Kamis, 09 Maret 2017

Cerpen, SUZAN


Ibnu Nafisah > Komunitas Bisa Menulis

SUZAN
Akhirnya kebenaran terungkap juga.
"Suzan"
Suzan dengan huruf "Z" bukan "S" dan itu tertera pada sebuket bunga mawar berwarna merah maron.
Itu seminggu yang lalu.
Kemarin sebuah paket berisi gaun malam. Berwarna hitam berkilap, bercorak kulit ular dan tentu saja akan menampakkan bahu yang putih jika ia memakainya. Dan hari ini satu set berlian akan menghiasi lehernya yang jenjang.
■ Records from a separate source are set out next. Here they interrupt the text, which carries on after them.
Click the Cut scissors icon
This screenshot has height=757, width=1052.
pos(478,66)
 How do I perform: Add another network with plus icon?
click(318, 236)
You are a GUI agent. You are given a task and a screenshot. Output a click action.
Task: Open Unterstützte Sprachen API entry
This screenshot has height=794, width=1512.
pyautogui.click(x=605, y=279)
Semua hadiah itu beralamat pada sebuah gedung berlantai tiga puluh empat. Yang tak lain adalah sebuah gedung rumah sakit tertinggi di kota itu, Guy Hospital. Tempat saya bertemu pertama kali ia di sana. Namanya Suzan dan ia seorang perawat. Kali ini pertama kali kuajak berkencan di The Ivy restoran.
Hati jadi tidak menentu sejak suaranya kudengar dari ujung telepon sore tadi.
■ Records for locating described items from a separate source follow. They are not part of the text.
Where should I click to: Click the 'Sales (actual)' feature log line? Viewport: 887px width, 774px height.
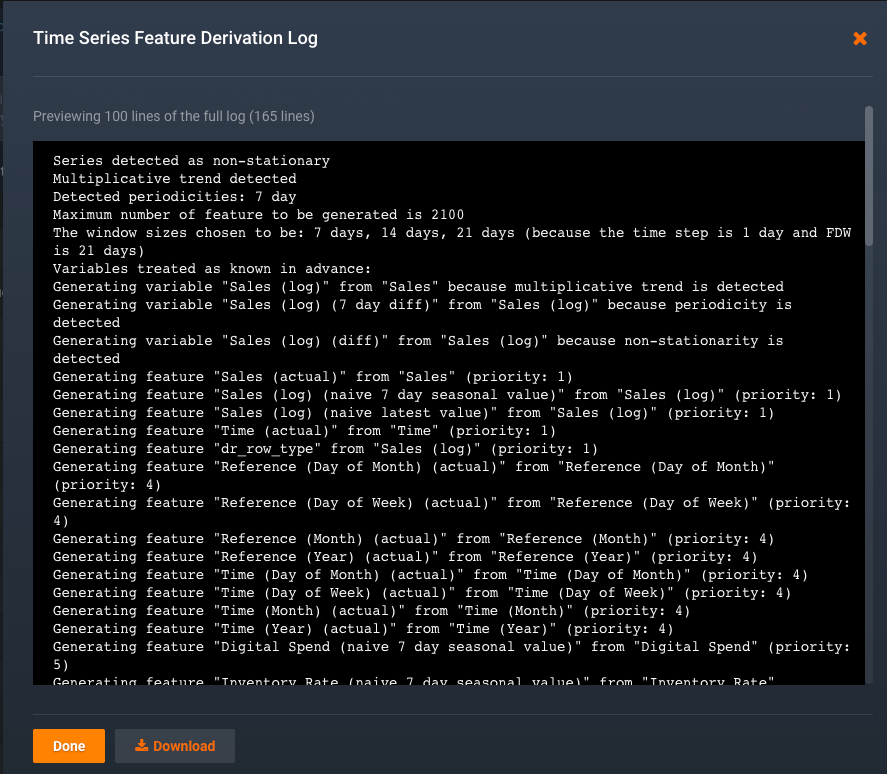(313, 377)
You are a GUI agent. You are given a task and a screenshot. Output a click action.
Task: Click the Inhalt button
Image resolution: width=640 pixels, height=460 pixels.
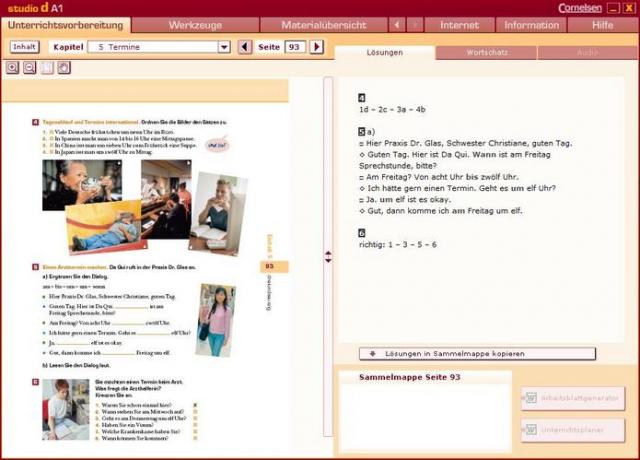(x=24, y=47)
"Oh, tuan Charles," katanya santai, "apakah ini tidak berlebihan?"
"Tidak. Tentu saja itu berlebihan, jika itu bukan Anda, Nona," ucapku mencoba menenangkan.
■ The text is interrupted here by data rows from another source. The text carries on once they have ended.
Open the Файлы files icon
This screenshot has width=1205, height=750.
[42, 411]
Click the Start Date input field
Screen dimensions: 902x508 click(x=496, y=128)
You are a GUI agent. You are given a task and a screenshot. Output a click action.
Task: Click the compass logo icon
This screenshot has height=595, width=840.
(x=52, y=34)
"Jadi..., malam ini pukul tujuh. Dengan gaun serta berlian-berlian itu? Tapi, saya masih bertugas jam-jam seperti itu...."
"Supir pribadi saya akan menjemput. Entahlah, tapi ini akan menjelaskan sesuatu hal, jika gadis semanis Anda mau menerima undangan ini."
"Coba jelaskan, maksud Anda, Tuan?"
"Datanglah! Akan terlihat jelas jika Anda bersedia hadir di sini. Dan menemani saya menikmati champagne legendaris...."
"Baiklah, saya akan datang, biar Anda tidak penasaran lagi pada saya."
"Iya, biar kita tak saling penasaran lagi."
Kemudian telepon terputus. Dan di sinilah saya berada. Memakai tuxedo hitam berkancing satu lengkap dengan dasi kupu-kupu hitam. Kancing itu sudah terbuka kini, menampakkan dalaman rompi yang juga berwarna hitam pas badan.
Menunggu memang membuat banyak orang tidak tahan. Tapi menunggu kali ini sungguh berbeda. Ada rasa was-was sekaligus deg-degan juga penasaran yang membuat pekerjaan menunggu itu sungguh nikmat.
Bagaimana tampaknya jika semua hadiah itu melekat pada badannya. Tubuh yang tinggi menampakkan pinggul proporsional. Saya tidak pernah melihat gitar Spanyol secara langsung, namun akan seperti itukah jadinya? Mata tajam penuh misteri, bibir yang mengumbar senyum tertahan. Antara senyuman menggoda tapi juga tarikan mistis di sudut-sudut pipinya. Dan semuanya akan menyatu dengan dagu porselen. Tentu saja sinar berlian akan memberi cahayanya di pangkal dagu.
Semua begitu sempurna. Misterius sekaligus menggoda.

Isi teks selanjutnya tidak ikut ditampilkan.